Contents
- 1 What are IRS’ New Strategies to Go After Tax Evaders?
- 2 IRS Investigative Techniques
- 3 Key Objective is High Earners
- 4 Department of Justice Strategies
- 5 Late Filing Penalties May be Reduced or Avoided
- 6 Current Year vs Prior Year Non-Compliance
- 7 Avoid False Offshore Disclosure Submissions (Willful vs Non-Willful)
- 8 Need Help Finding an Experienced Offshore Tax Attorney?
- 9 Golding & Golding: About Our International Tax Law Firm
What are IRS’ New Strategies to Go After Tax Evaders?
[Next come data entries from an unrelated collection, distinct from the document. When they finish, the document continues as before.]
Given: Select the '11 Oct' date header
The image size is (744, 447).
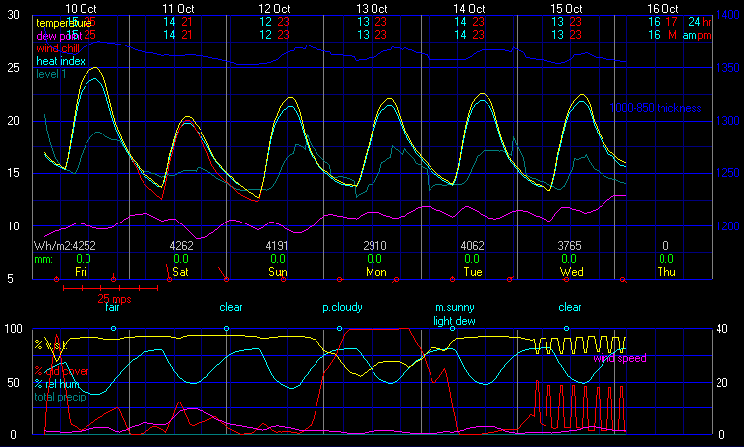Looking at the screenshot, I should (x=179, y=7).
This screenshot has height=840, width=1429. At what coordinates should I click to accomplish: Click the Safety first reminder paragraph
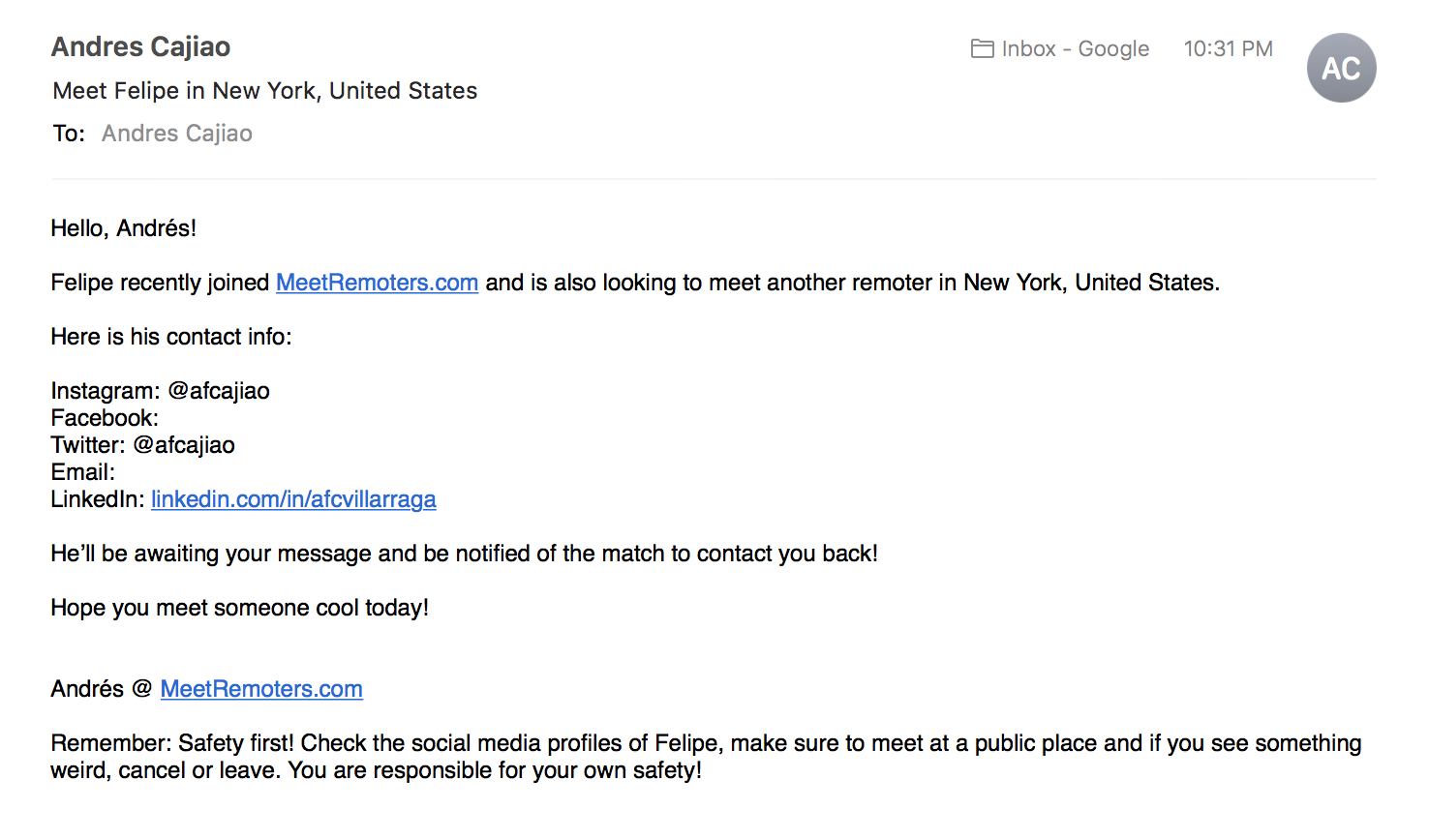point(705,757)
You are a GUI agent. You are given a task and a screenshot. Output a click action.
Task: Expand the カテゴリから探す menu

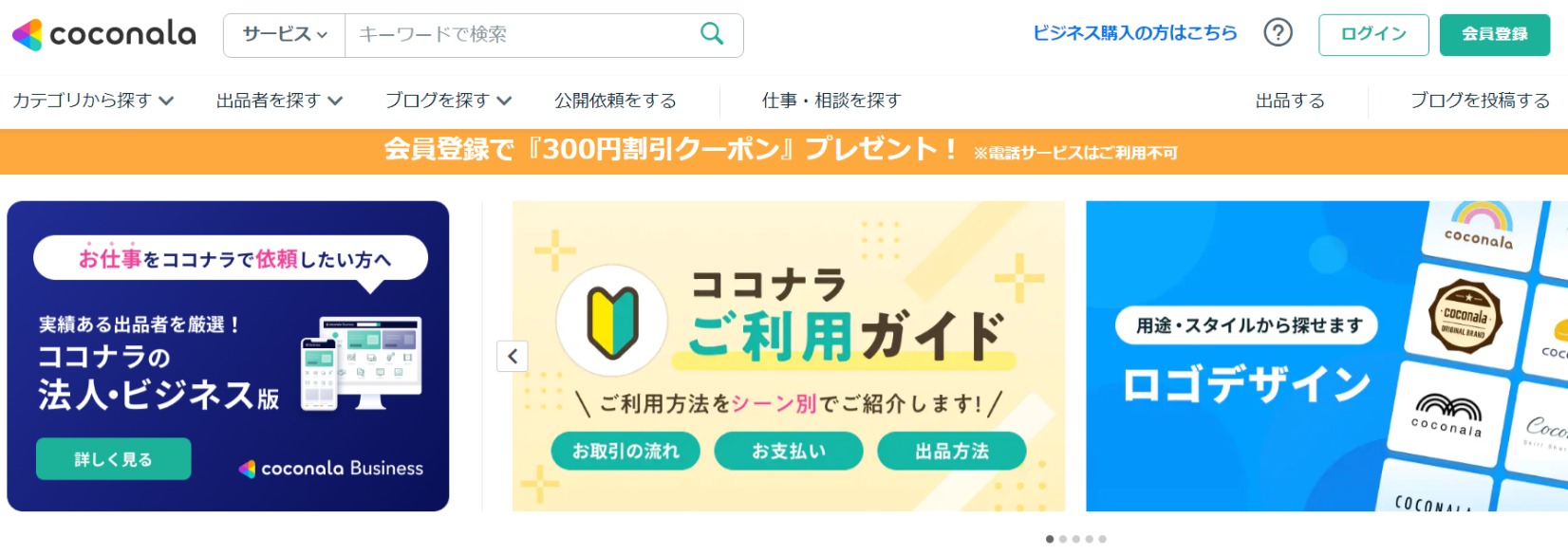point(93,101)
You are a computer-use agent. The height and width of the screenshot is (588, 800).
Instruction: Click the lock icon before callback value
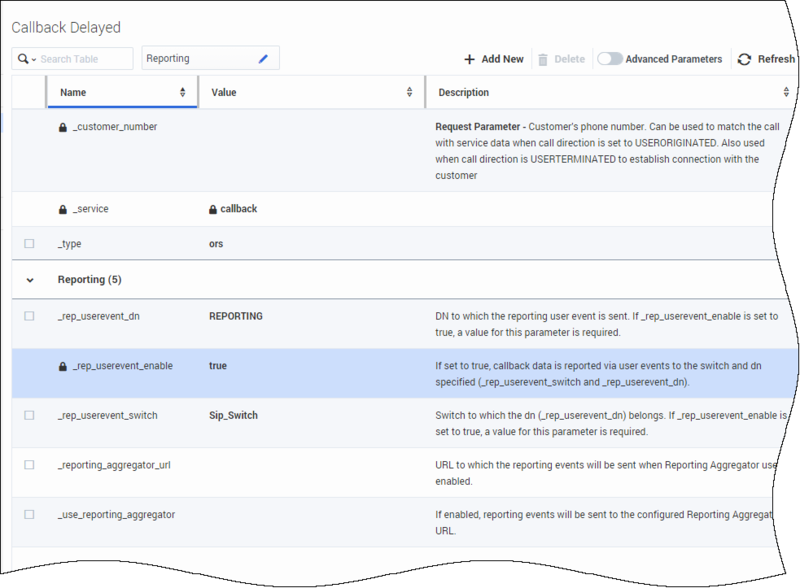[x=213, y=209]

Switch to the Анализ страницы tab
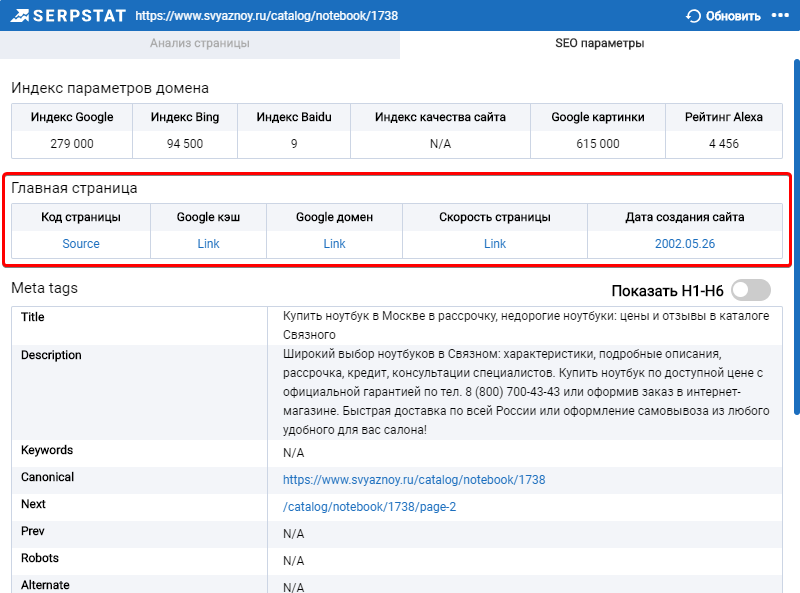(199, 43)
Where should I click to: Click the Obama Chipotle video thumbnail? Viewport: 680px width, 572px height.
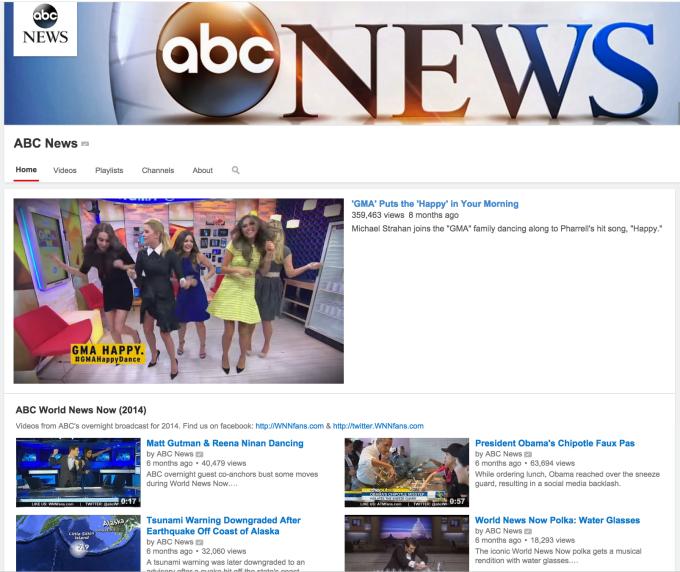407,472
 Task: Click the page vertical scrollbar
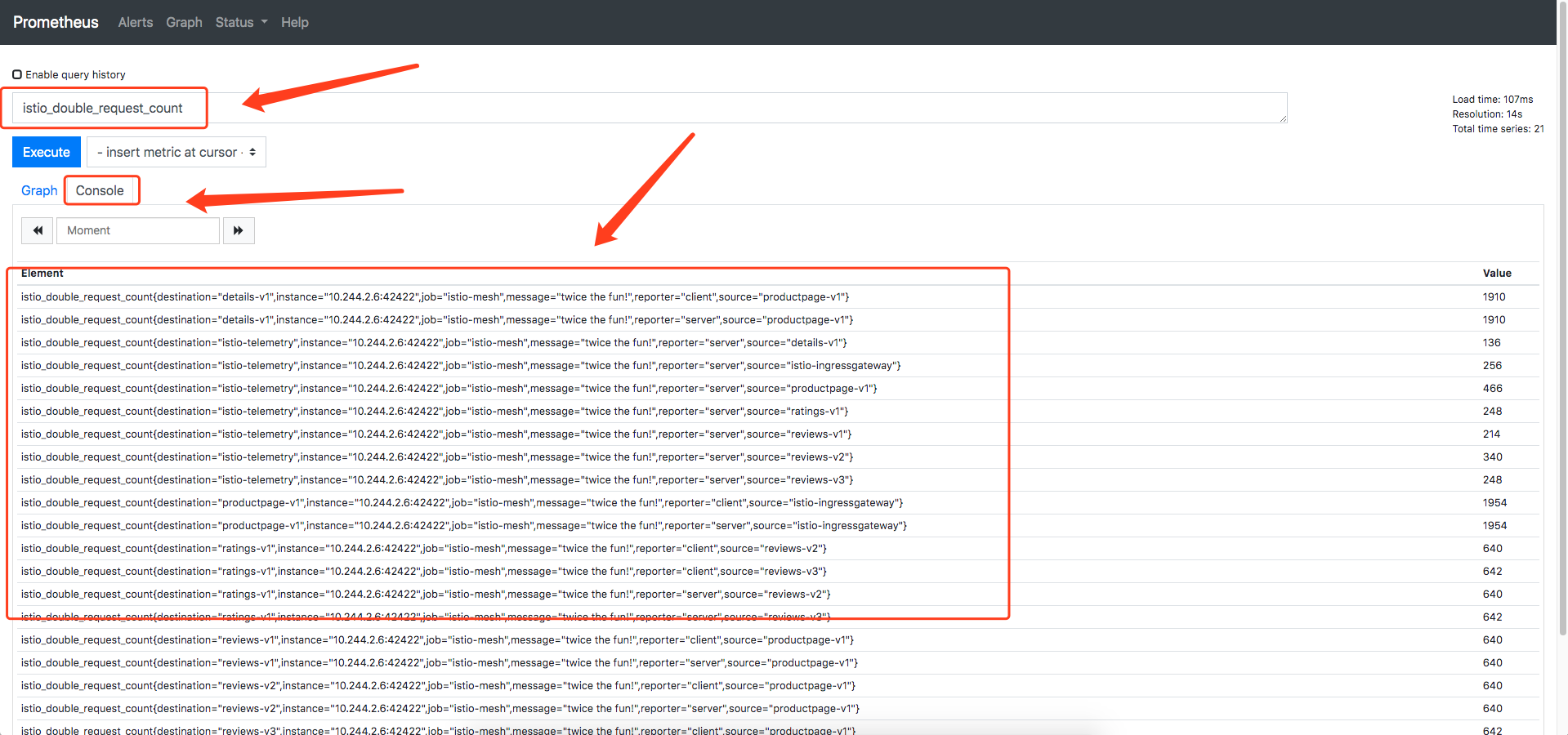point(1562,327)
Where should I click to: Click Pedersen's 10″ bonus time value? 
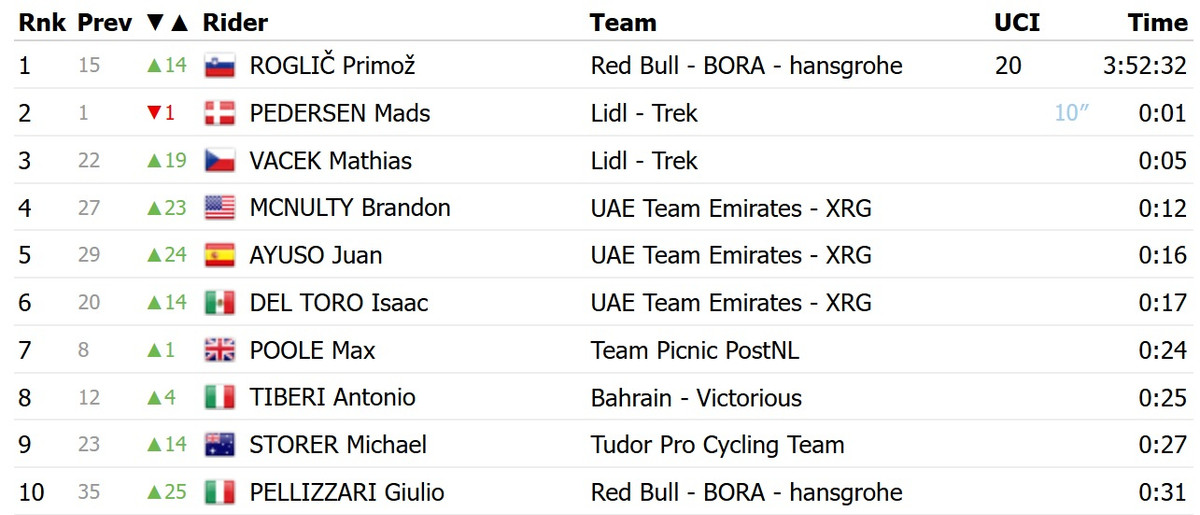[x=1071, y=113]
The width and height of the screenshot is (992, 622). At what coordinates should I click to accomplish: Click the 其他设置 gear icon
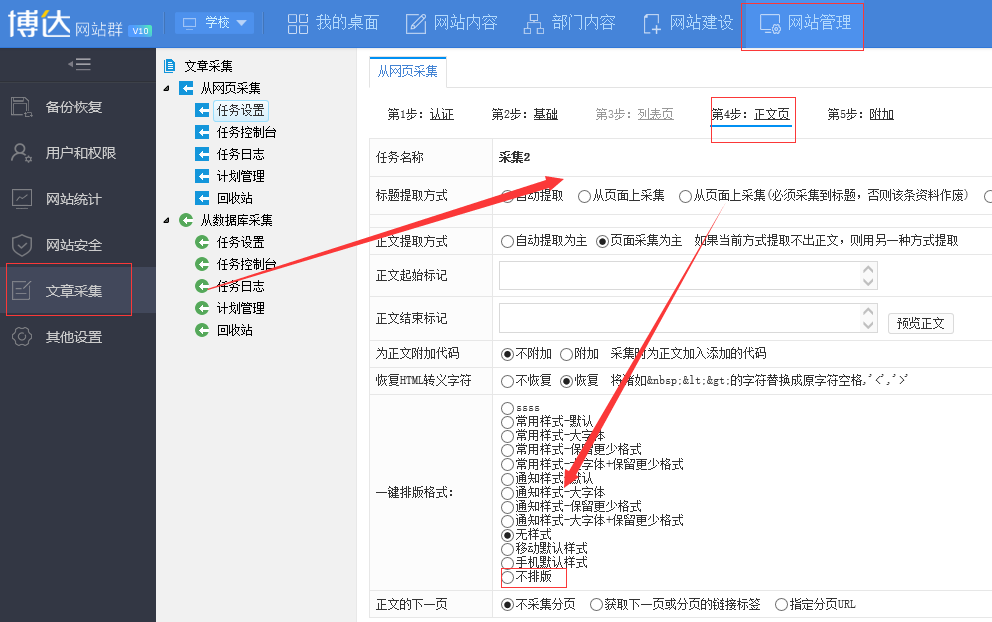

The Internal Revenue Service and Department of Justice are aggressively seeking to reduce the tax gap caused by US Taxpayers who are intentionally or willfully failing to file tax returns or file tax returns accurately. More specifically, the US government is actively seeking to crack down on high net worth and high net income earners who are using improper means to artificially reduce their tax returns liabilities. The IRS is hoping with the influx of funding it should be receiving, they can direct a portion of this money to hiring new agents dedicated solely to going after taxpayers who are evading tax either domestically or abroad. Let’s take a look at some of the key provisions of the IRS and DOJ’s proposed strategies.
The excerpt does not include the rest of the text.